THE amount of alcohol in the system of a Nelson hotel guest who died of alcohol poisoning after downing a cocktail of spirits could have changed after death, a court heard.

Nenagh Circuit Court previously heard that 375mg of alcohol was found in Graham Parish’s body, above the average fatal dose taken from a study of 175 similar deaths.

Bar manager Gary Wright and barman Aidan Dalton have pleaded not guilty to the manslaughter of Mr Parish, in Hayes Hotel, Thurles, Co Tipperary, on June 30, 2008.

The father-of-two, from Calder Terrace, Lomeshaye, Nelson, was celebrating his 26th birthday before he died.

Poisons expert Dr Joseph Tracey told a manslaughter trial that alcohol levels can rise as the body decomposes.

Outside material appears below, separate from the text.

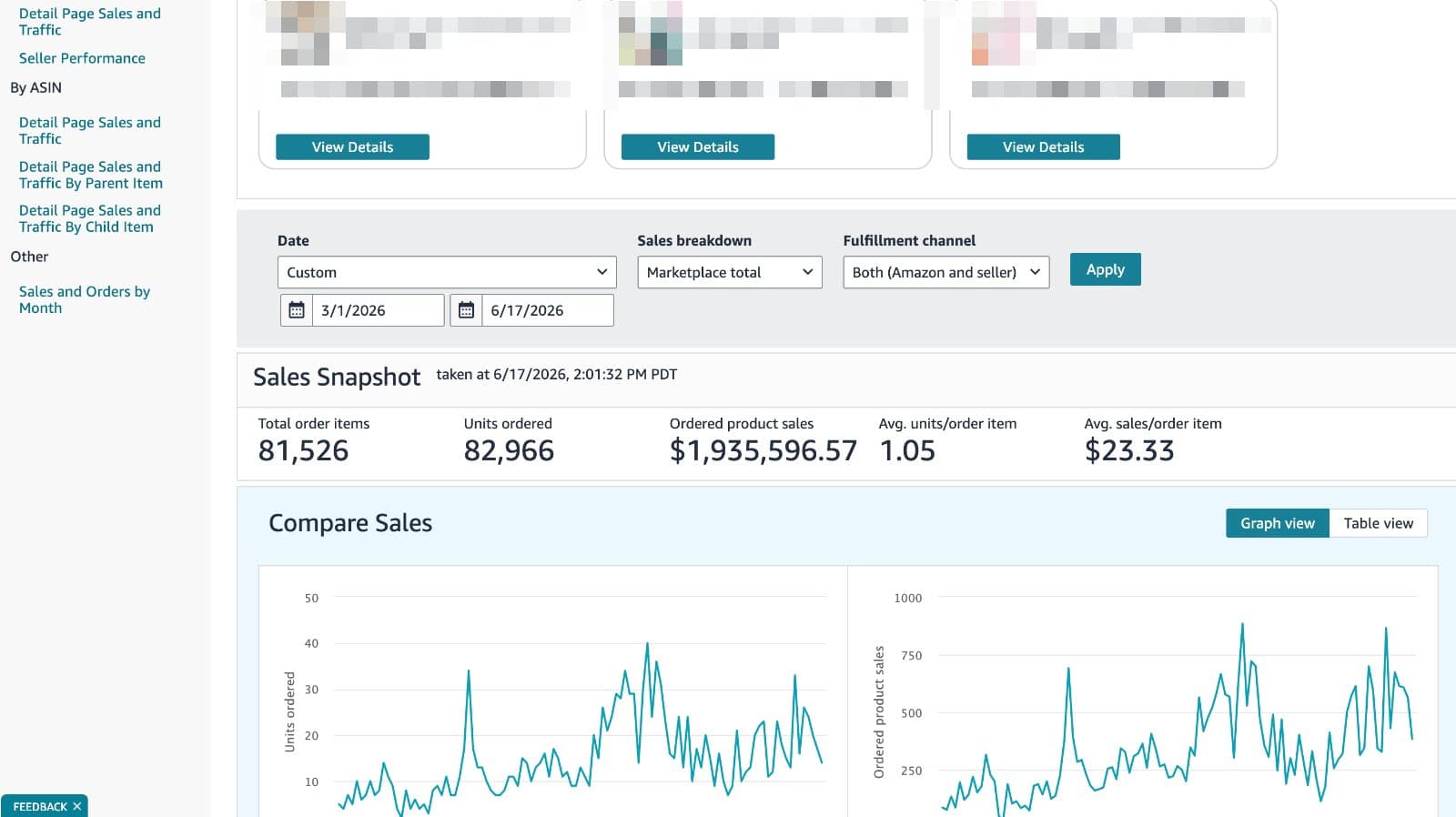Switch to Graph view

(1278, 523)
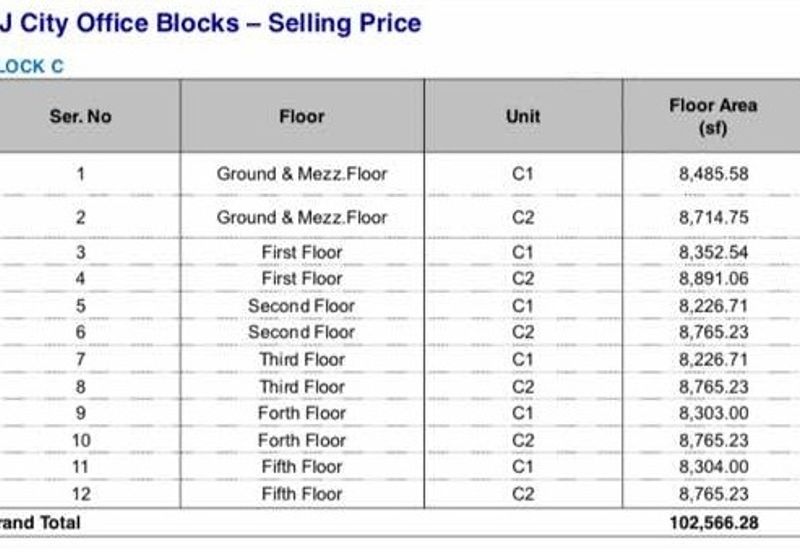Select the 8,304.00 floor area cell

[712, 467]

Dr Tracey, former clinical director of the National Poisons Information Centre, at Beaumont Hospital, Dublin, was recalled to give evidence on the fourth day of the trial.

He told Judge Thomas Teehan that a person’s blood alcohol levels can both rise and fall after death because of putrefaction, the decomposition of the body.

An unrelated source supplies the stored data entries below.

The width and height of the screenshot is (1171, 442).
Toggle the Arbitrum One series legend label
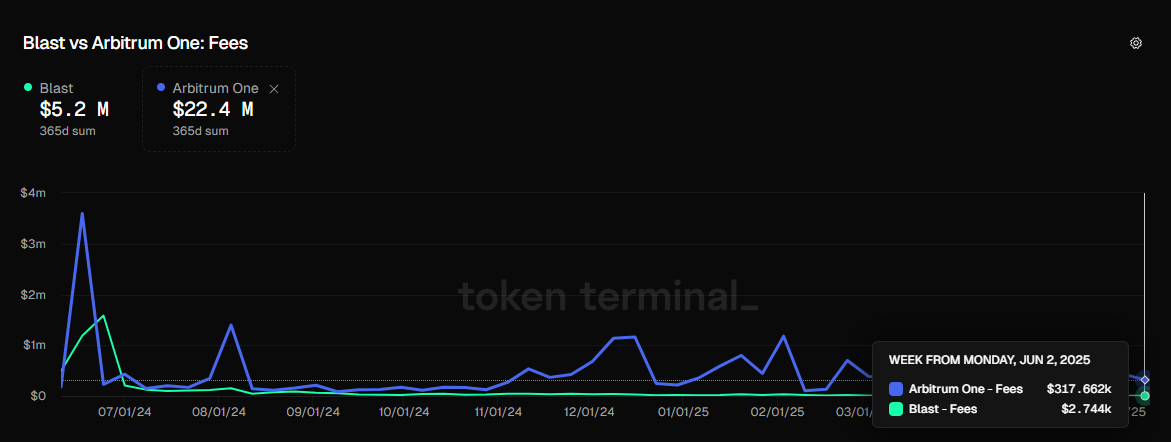pyautogui.click(x=215, y=89)
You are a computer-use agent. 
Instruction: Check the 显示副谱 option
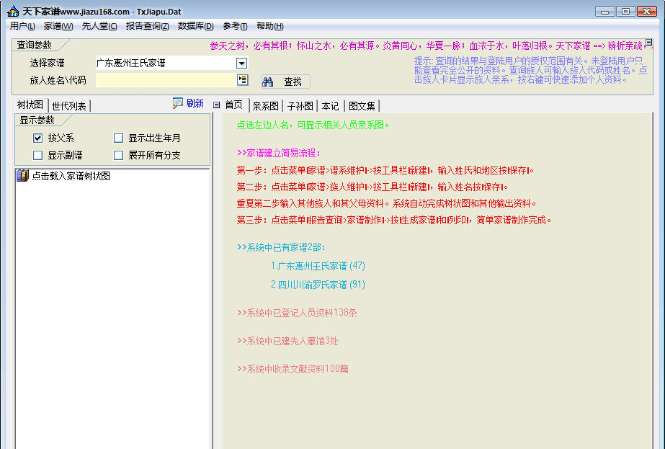tap(38, 155)
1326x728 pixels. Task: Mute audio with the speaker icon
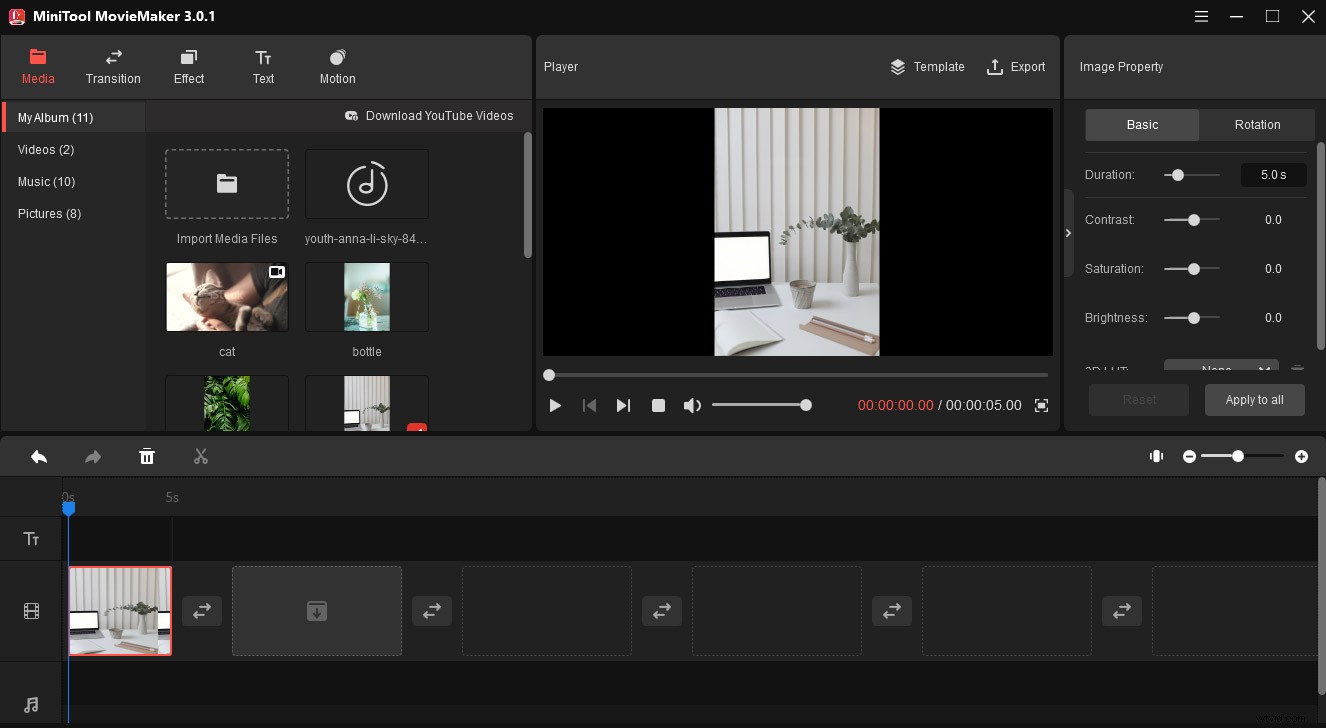pyautogui.click(x=692, y=405)
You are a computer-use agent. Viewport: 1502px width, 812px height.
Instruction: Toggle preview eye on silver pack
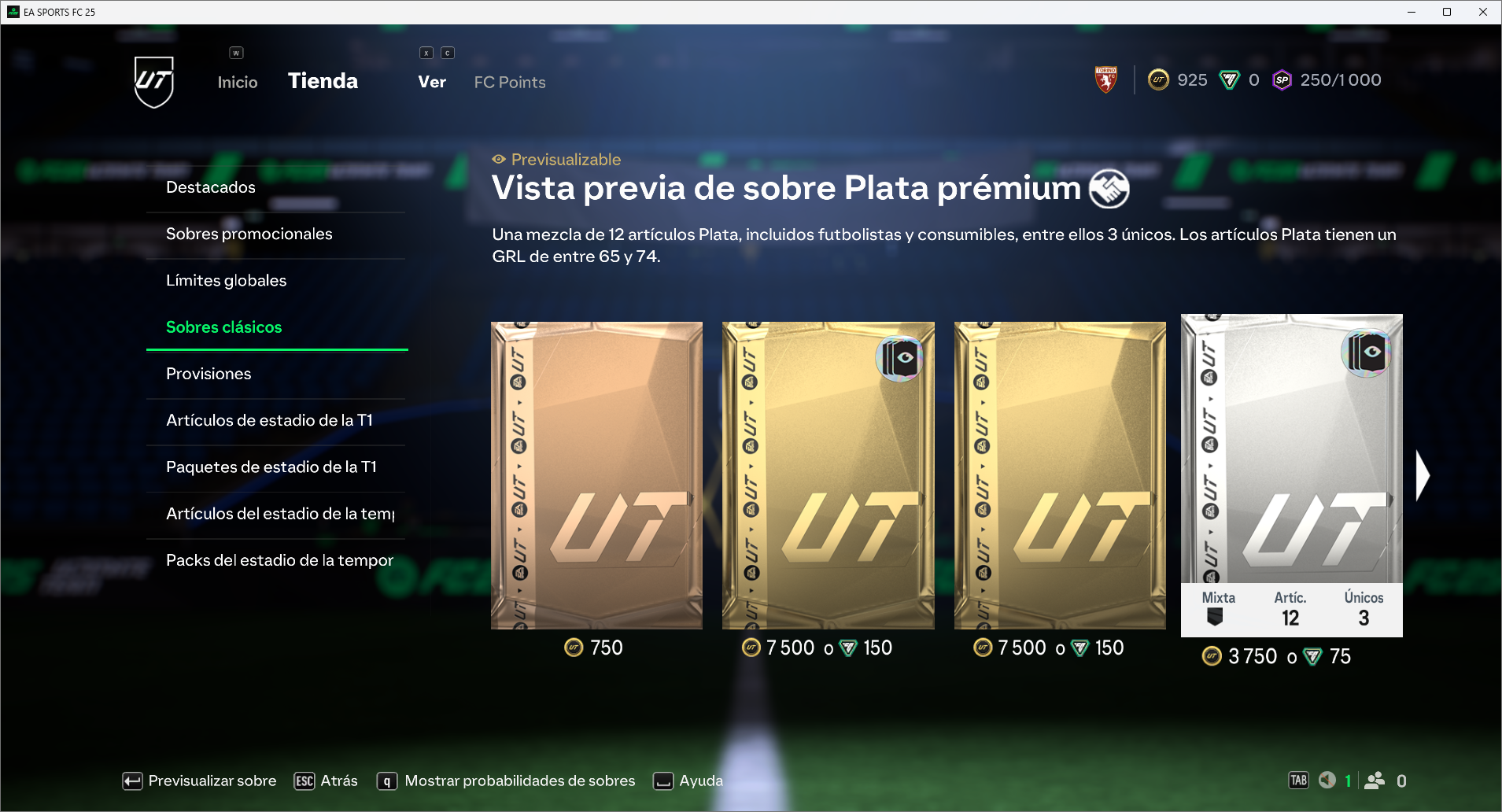[x=1367, y=352]
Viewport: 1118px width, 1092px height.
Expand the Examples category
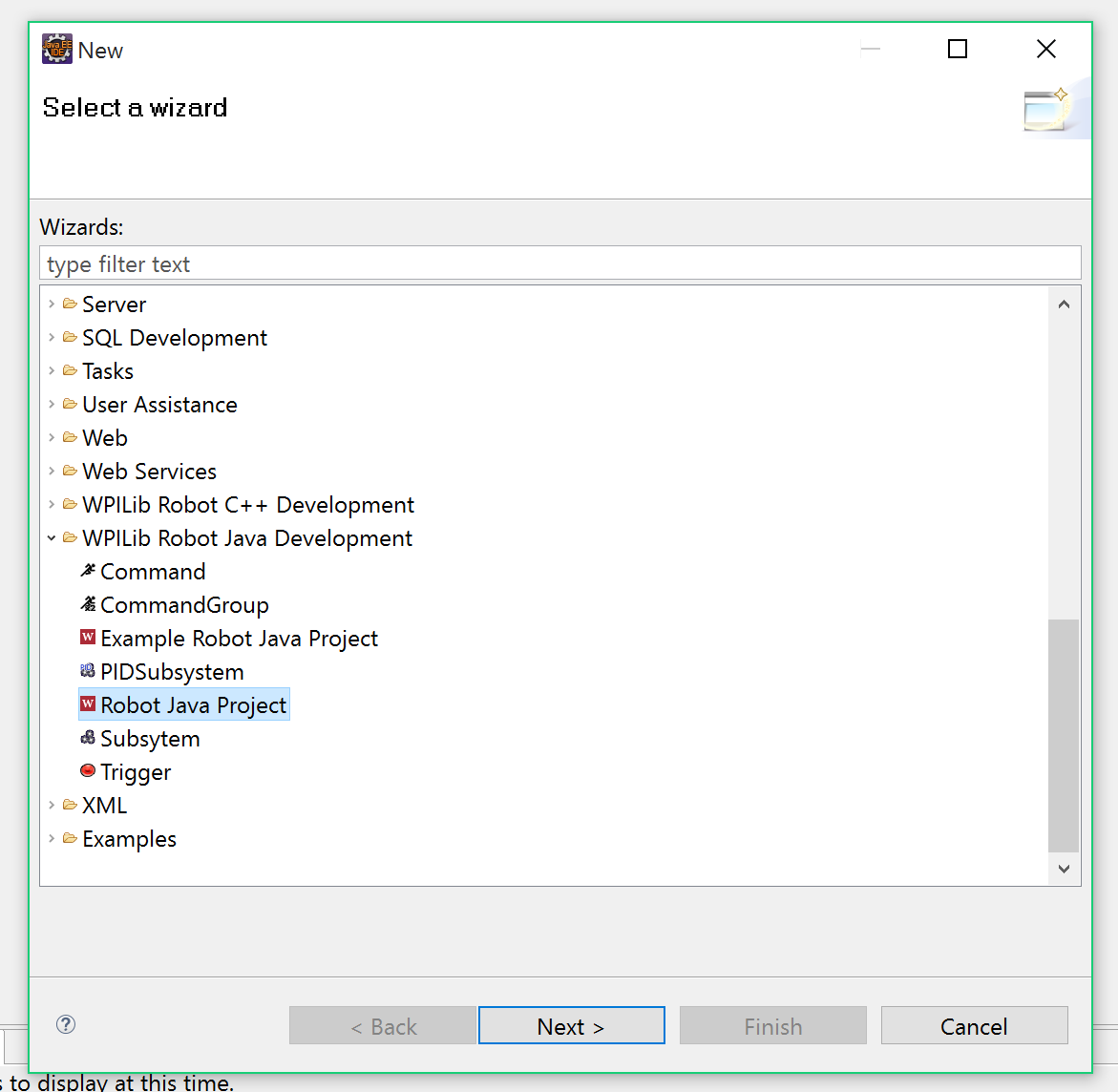coord(52,838)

“Blood alcohol level is not a definite diagnostic tool when it comes to post-mortem,” said Dr Tracey.

The medic also referred to a study of more than 100 patients who attended casualty departments with between 400mg and 600mg of alcohol in their system and lived.

Mr Parish had been drinking heavily with five British contractors in the hotel.

After slumping off his bar stool, he was carried to a conference room where a night porter found him dead shortly after 6am the following morning.

His parents, David and Julie, and sister Jess, have travelled to Ireland for the landmark case which is the first of its kind under liquor liability laws.

If convicted, Wright, 34 and Dalton, 28, who are both from Kilfithmone, Borrisoleigh, in Co Tipperary, can be imprisoned for life.